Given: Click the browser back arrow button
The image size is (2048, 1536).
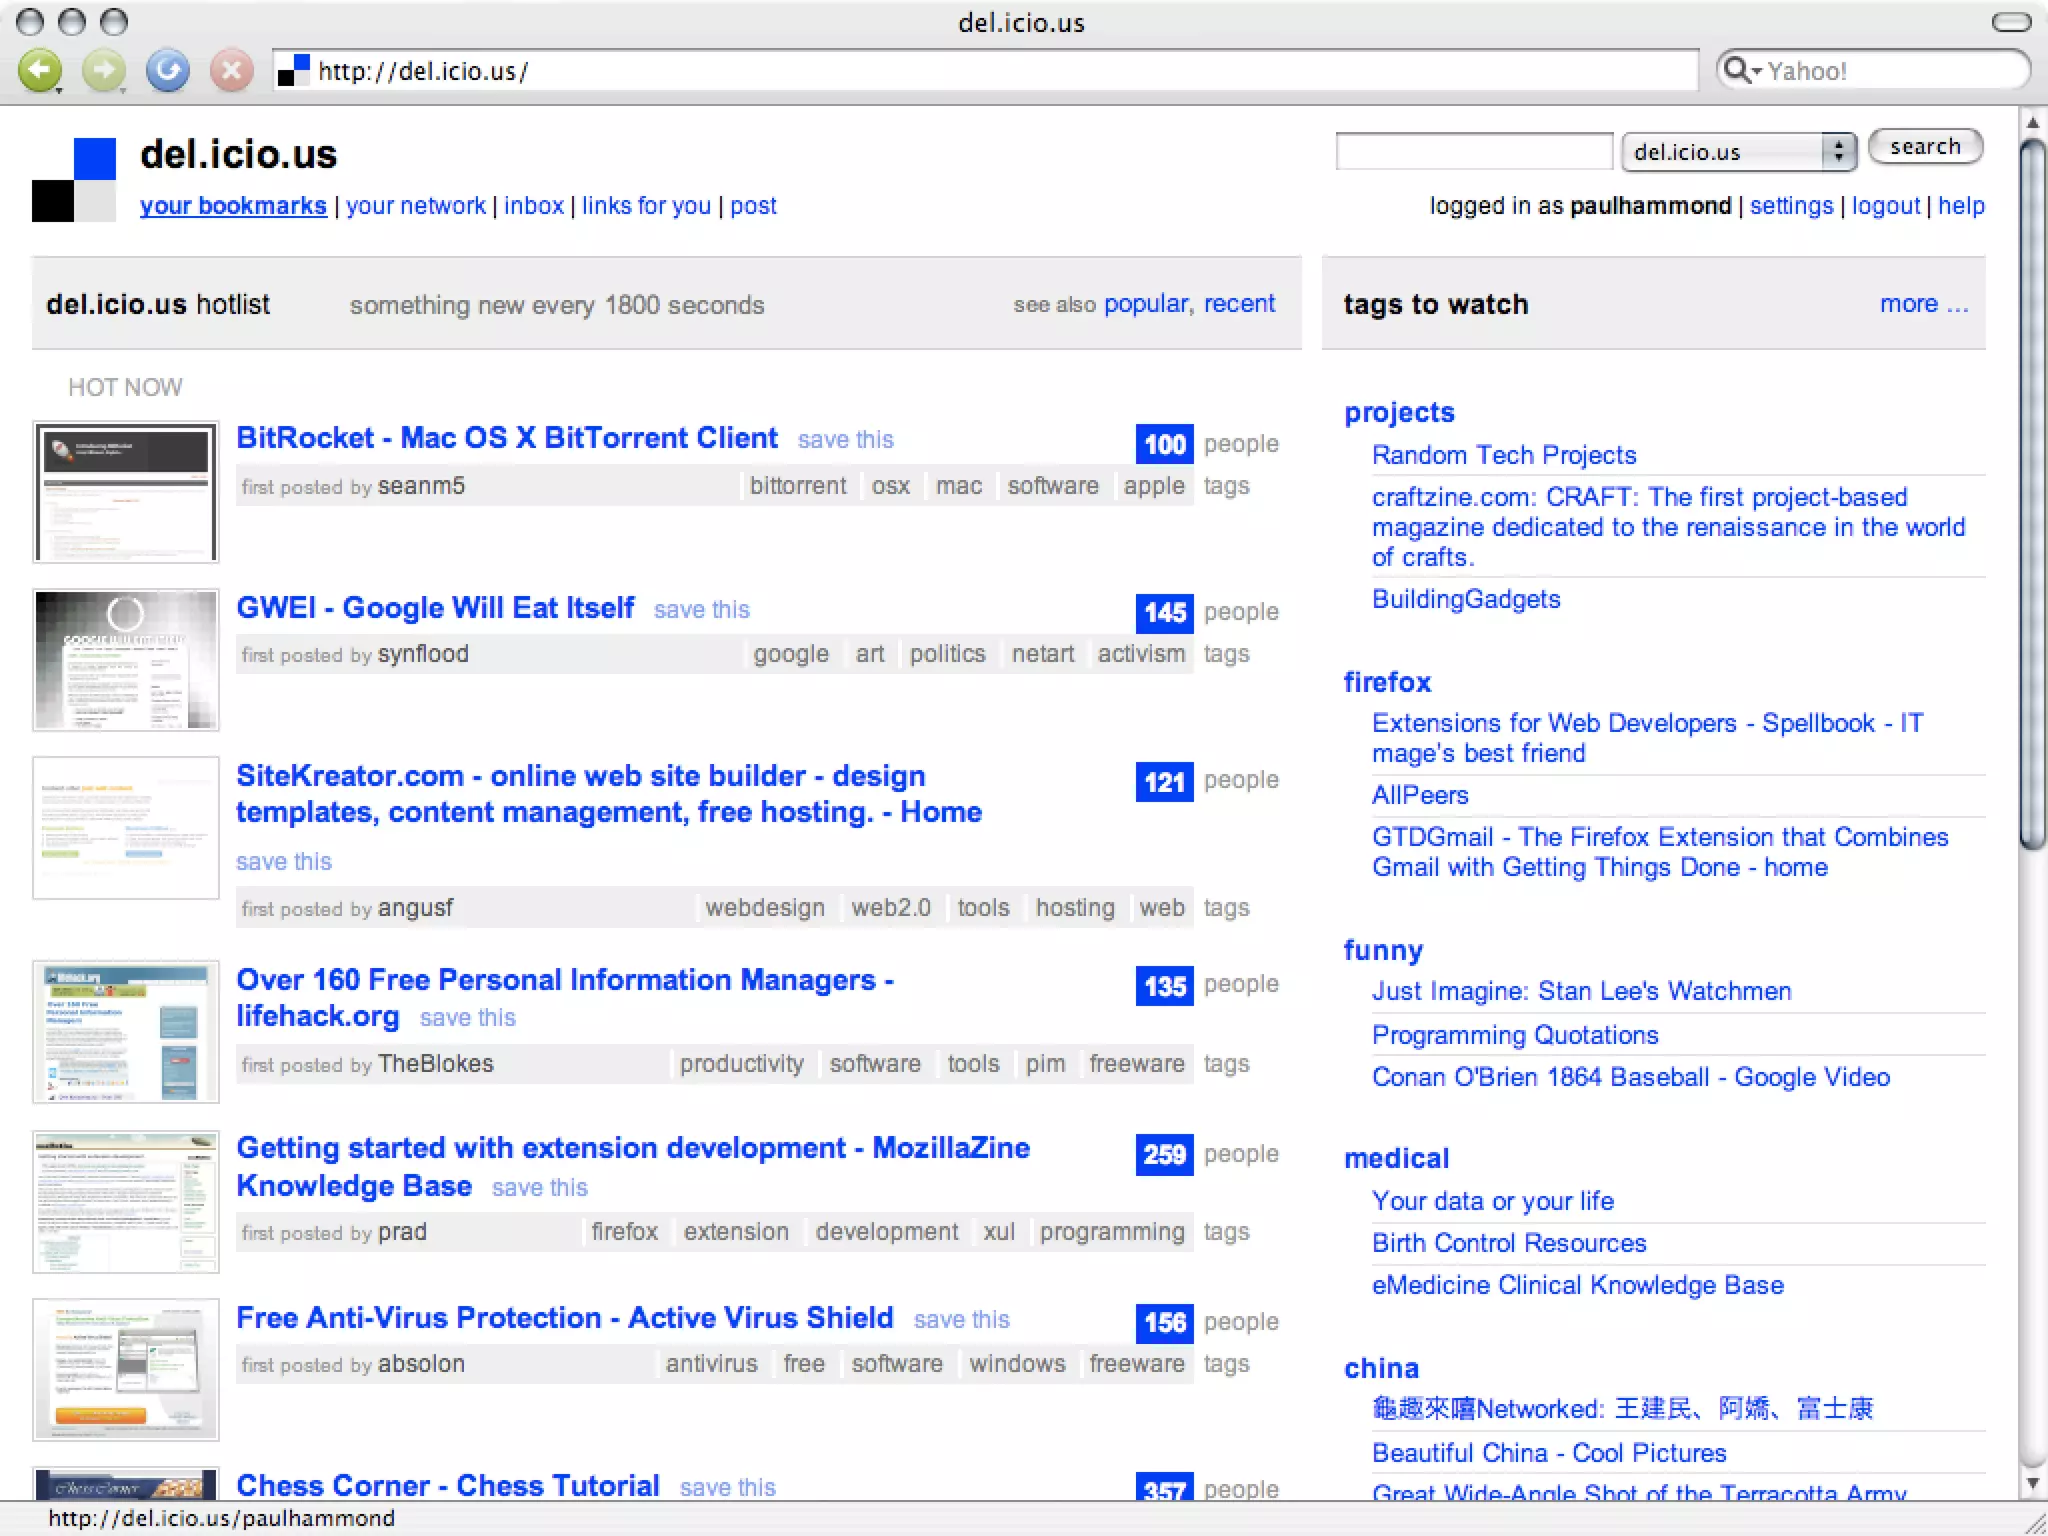Looking at the screenshot, I should pyautogui.click(x=40, y=71).
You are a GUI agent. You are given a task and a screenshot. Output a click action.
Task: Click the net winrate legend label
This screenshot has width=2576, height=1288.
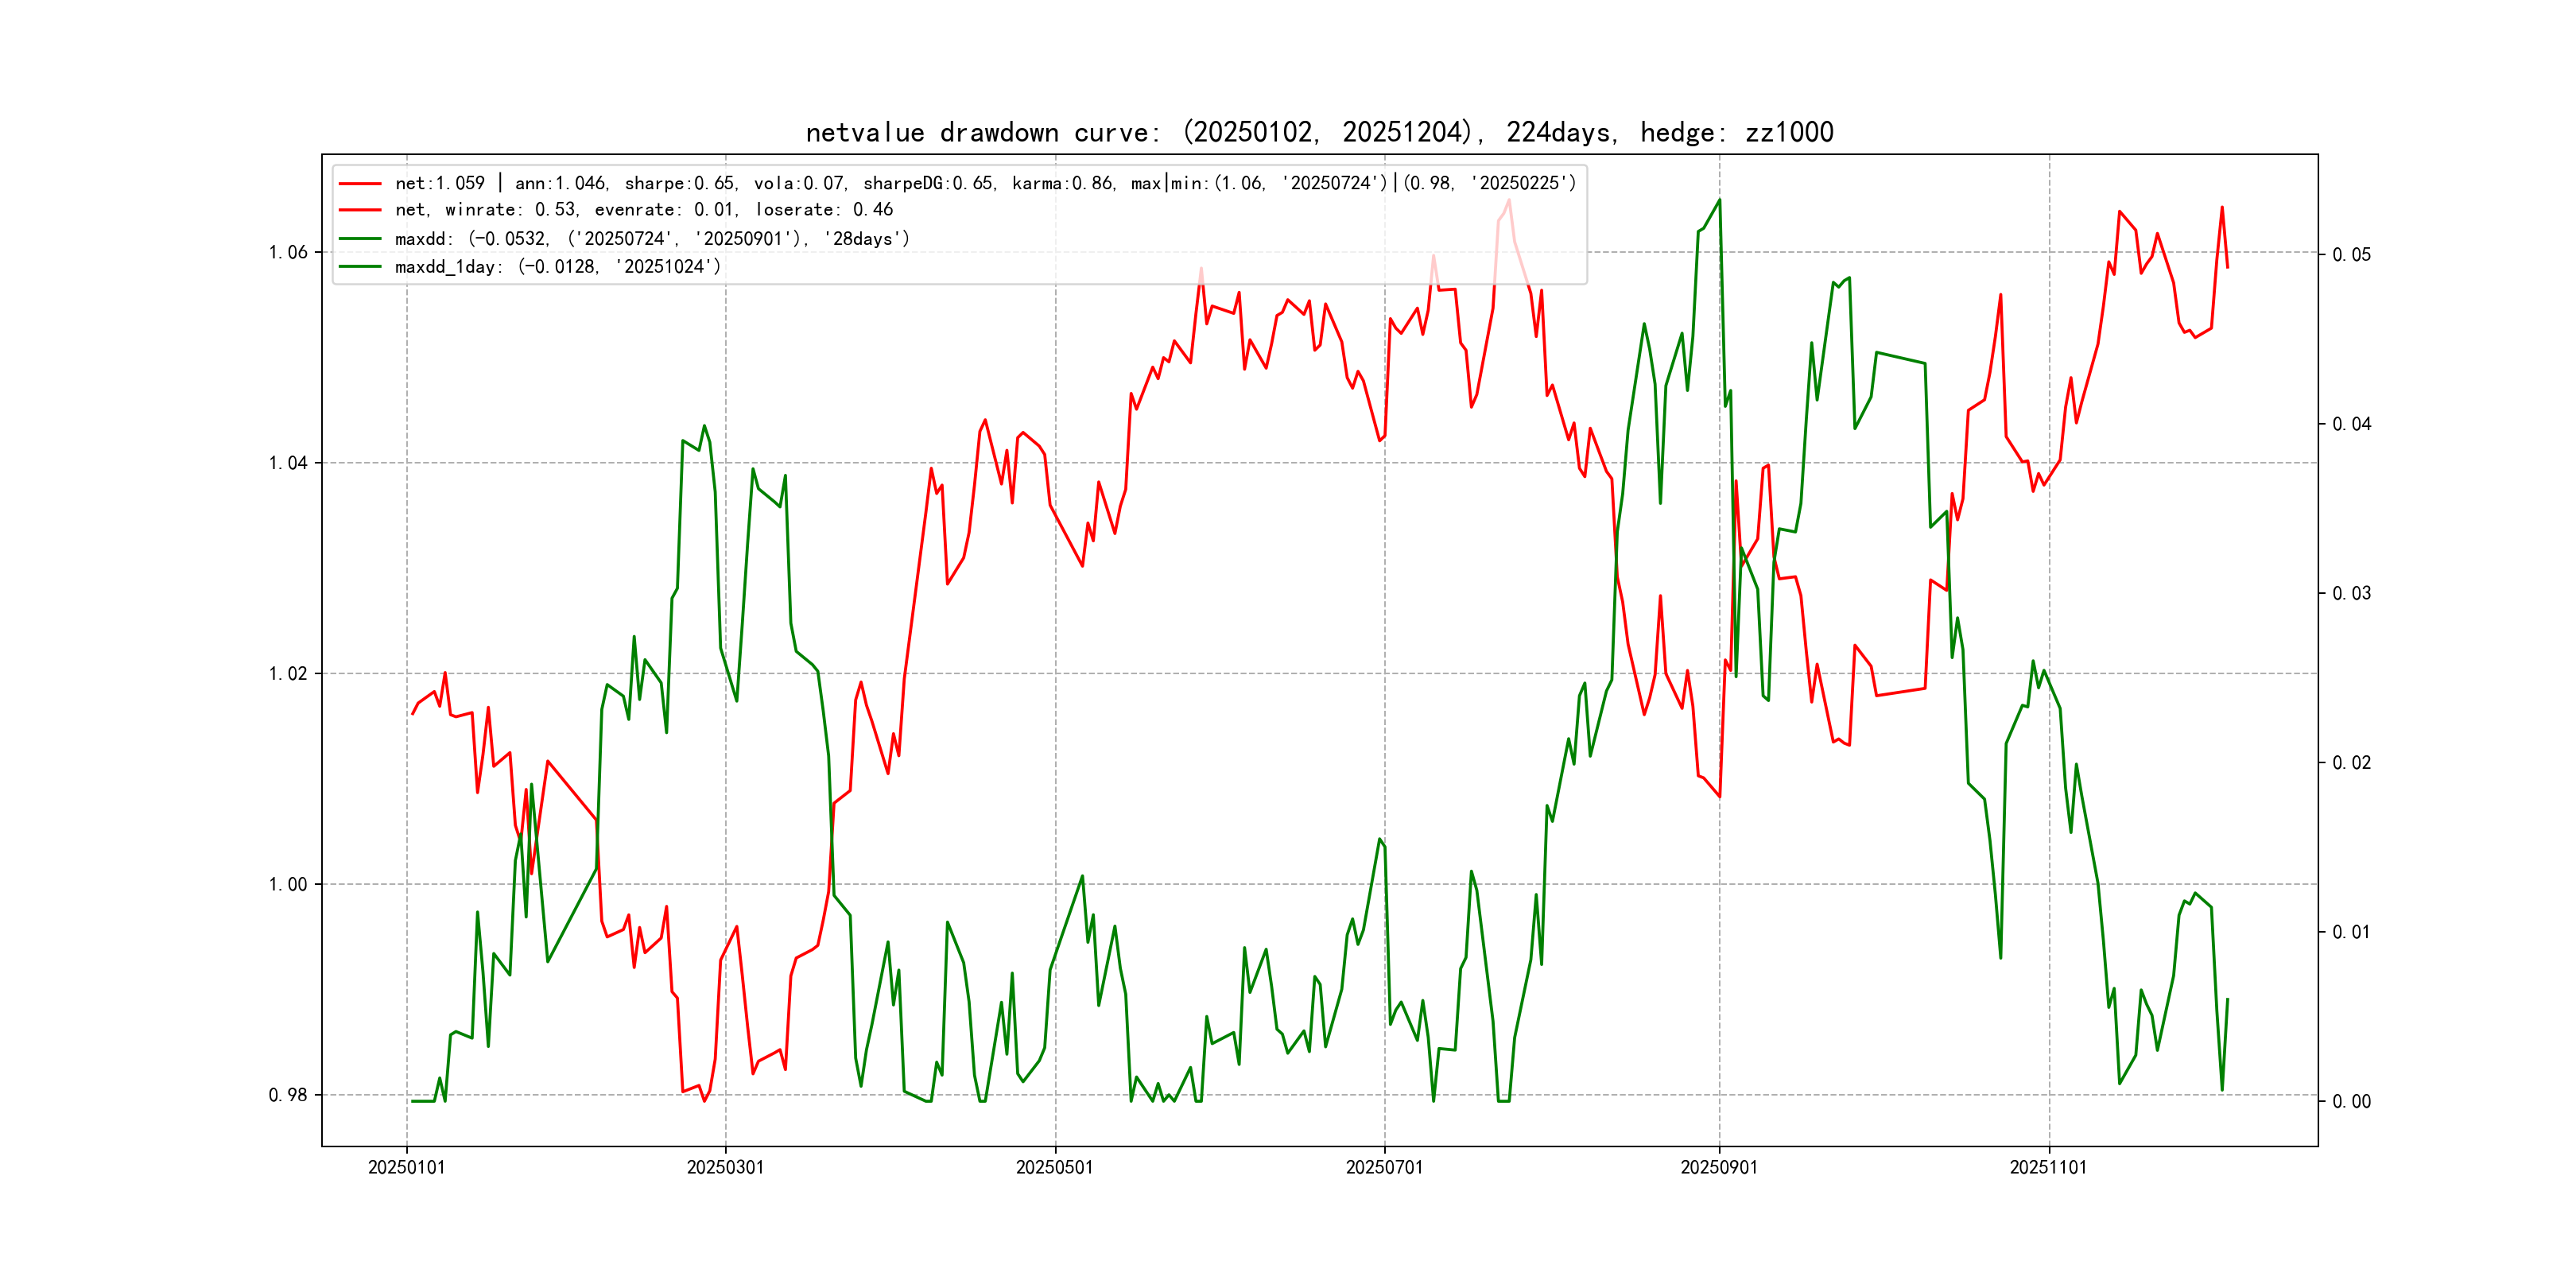644,210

> **WHAT THIS TASK INVOLVES**: Repeat the lines above exactly, and keep every picture out.

> **WORKED SOLUTION**:
Given: Click the browser back arrow button
The image size is (2048, 1536).
Looking at the screenshot, I should pyautogui.click(x=40, y=71).
You are a GUI agent. You are given a task and a screenshot. Output a click action.
Task: Click the net winrate legend label
This screenshot has width=2576, height=1288.
644,210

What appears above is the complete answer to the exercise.